そして、IBMによれば、“Eライン”を越えた企業は、インターネットを駆使した新しいビジネスモデルを構築する事で、既存のコスト高企業を急速に脅かしてくる。
そうした企業として、代表的なのは書籍のネット販売で急成長した米国アマゾン・ドット・コム。そして、証券大手のメリルリンチも、株式のオンライン取引には進出を否定していたが、Eトレードの台頭を無視できず、ネット取引に本腰を入れ始めている。
アメリカでは、ネット経由で購入される新車の販売台数は、すでに40%を超え、自動車販売情報仲介業の最大手、オートバイテル・ドット・コムの日本法人がすでに設立されている。今年11月から新車販売を開始し、続いて中古車販売仲介サービスも開始する予定だ。
日本でも、10月からは証券各社による手数料の自由化にともなうEトレードが開花し、ネットをフル活用した株式の短期売買を行う個人トレーダーが、急増してくる事になるだろう。

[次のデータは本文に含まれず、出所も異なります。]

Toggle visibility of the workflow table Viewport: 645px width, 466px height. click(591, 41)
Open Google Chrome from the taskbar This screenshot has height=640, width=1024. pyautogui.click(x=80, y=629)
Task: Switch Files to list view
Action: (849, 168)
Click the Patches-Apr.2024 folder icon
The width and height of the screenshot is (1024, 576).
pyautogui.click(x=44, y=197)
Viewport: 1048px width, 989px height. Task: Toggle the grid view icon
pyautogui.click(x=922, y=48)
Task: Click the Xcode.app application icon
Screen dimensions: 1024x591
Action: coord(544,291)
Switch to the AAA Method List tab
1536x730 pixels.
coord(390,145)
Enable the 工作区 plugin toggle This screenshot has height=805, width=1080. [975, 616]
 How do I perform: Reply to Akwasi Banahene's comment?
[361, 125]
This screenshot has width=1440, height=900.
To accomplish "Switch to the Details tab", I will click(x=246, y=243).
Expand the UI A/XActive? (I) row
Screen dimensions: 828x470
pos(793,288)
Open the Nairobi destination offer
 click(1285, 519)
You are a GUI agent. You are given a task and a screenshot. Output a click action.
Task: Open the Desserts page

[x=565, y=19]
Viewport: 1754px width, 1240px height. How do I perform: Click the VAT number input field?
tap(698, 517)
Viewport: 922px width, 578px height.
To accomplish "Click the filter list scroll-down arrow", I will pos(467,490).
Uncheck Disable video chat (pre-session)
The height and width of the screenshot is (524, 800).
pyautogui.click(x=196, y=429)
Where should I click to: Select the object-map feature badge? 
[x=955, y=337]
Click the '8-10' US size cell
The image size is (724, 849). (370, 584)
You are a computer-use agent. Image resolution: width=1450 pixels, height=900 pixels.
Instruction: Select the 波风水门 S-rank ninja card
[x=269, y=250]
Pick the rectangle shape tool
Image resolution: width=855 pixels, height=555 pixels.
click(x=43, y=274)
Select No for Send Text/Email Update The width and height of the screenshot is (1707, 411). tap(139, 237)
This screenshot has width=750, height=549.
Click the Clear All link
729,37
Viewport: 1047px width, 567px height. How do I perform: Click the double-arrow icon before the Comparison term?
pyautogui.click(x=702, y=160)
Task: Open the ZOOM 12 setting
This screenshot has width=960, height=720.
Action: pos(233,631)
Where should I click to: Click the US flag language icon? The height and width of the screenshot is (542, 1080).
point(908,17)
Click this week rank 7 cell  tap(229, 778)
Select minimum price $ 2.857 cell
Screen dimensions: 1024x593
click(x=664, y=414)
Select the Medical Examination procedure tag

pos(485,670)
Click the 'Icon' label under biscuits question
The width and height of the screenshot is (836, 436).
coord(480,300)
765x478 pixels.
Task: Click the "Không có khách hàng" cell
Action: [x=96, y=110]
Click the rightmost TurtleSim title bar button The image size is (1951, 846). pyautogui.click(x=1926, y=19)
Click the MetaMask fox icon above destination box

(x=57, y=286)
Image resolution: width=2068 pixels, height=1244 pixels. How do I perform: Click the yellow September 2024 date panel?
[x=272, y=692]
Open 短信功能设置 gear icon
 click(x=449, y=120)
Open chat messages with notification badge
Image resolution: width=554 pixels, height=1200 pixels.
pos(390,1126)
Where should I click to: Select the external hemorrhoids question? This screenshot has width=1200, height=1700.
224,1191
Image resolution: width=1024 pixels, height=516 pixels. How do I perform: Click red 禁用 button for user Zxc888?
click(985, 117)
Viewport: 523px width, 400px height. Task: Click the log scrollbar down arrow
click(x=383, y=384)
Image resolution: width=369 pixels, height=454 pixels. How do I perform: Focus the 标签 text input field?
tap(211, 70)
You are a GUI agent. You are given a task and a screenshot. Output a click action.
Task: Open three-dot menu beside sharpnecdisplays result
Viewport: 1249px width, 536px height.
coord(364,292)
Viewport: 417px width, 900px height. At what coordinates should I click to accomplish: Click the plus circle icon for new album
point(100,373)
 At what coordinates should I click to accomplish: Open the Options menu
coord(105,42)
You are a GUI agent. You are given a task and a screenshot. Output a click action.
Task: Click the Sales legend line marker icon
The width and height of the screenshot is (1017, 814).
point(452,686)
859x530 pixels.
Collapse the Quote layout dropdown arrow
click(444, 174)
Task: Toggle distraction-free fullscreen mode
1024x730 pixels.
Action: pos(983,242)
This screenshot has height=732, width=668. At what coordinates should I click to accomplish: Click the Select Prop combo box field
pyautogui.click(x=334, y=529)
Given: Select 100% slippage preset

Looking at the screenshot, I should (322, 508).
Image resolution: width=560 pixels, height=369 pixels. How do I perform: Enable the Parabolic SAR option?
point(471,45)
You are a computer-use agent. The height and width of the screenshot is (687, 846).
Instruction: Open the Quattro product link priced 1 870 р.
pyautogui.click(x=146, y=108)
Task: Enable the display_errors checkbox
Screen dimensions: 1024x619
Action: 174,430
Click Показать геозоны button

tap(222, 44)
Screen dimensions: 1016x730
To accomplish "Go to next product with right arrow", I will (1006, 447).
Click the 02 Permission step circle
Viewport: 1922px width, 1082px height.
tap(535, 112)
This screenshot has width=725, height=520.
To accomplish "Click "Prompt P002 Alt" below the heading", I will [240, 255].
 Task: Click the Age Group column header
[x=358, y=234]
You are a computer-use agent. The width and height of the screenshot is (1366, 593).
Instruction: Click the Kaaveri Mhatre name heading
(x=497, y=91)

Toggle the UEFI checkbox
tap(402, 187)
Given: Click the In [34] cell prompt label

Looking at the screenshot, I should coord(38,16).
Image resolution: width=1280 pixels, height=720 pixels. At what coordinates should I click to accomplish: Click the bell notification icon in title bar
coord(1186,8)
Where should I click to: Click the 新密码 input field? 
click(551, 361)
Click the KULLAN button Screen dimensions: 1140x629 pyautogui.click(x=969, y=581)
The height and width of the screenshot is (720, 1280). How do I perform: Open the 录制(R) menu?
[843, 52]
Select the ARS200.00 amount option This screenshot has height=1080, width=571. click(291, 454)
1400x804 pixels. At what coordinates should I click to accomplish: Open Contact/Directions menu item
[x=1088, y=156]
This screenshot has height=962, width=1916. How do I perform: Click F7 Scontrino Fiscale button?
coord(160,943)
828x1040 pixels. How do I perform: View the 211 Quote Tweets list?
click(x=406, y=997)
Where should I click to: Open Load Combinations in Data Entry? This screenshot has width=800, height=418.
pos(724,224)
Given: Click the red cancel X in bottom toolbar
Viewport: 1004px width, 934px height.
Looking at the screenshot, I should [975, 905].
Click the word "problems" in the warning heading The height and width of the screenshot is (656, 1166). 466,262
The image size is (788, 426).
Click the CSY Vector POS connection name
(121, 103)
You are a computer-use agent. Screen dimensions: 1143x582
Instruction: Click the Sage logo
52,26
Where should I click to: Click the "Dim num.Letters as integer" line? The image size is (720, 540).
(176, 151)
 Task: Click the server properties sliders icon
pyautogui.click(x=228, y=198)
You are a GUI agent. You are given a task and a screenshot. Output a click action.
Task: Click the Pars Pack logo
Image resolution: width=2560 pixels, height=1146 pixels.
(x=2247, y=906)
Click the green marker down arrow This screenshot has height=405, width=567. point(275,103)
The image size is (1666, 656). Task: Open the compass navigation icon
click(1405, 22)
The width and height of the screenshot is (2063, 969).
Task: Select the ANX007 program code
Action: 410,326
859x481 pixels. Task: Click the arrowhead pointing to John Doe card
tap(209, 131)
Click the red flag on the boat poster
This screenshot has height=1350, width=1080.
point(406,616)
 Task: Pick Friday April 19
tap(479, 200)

そうした中で、不動産業の動きを見ておくと、アメリカでは中古住宅流通の『REALTOR.COM』(NARが運営)と新築分譲の「Home Builder.COM」(NAHBが運営)とが巨大サイトに成長し、Big2の連携で今では全米のユーザーを1カ所に集める事に成功している。
日本でも、今号で特集したように物件情報を公開する連合コンテンツサイトとユーザーがアクセスしてくるポータル(玄関)サイトとの連携が慌ただしい動きを見せるようになってきた。“Eライン革命”は、間近かに来ているのかもしれない。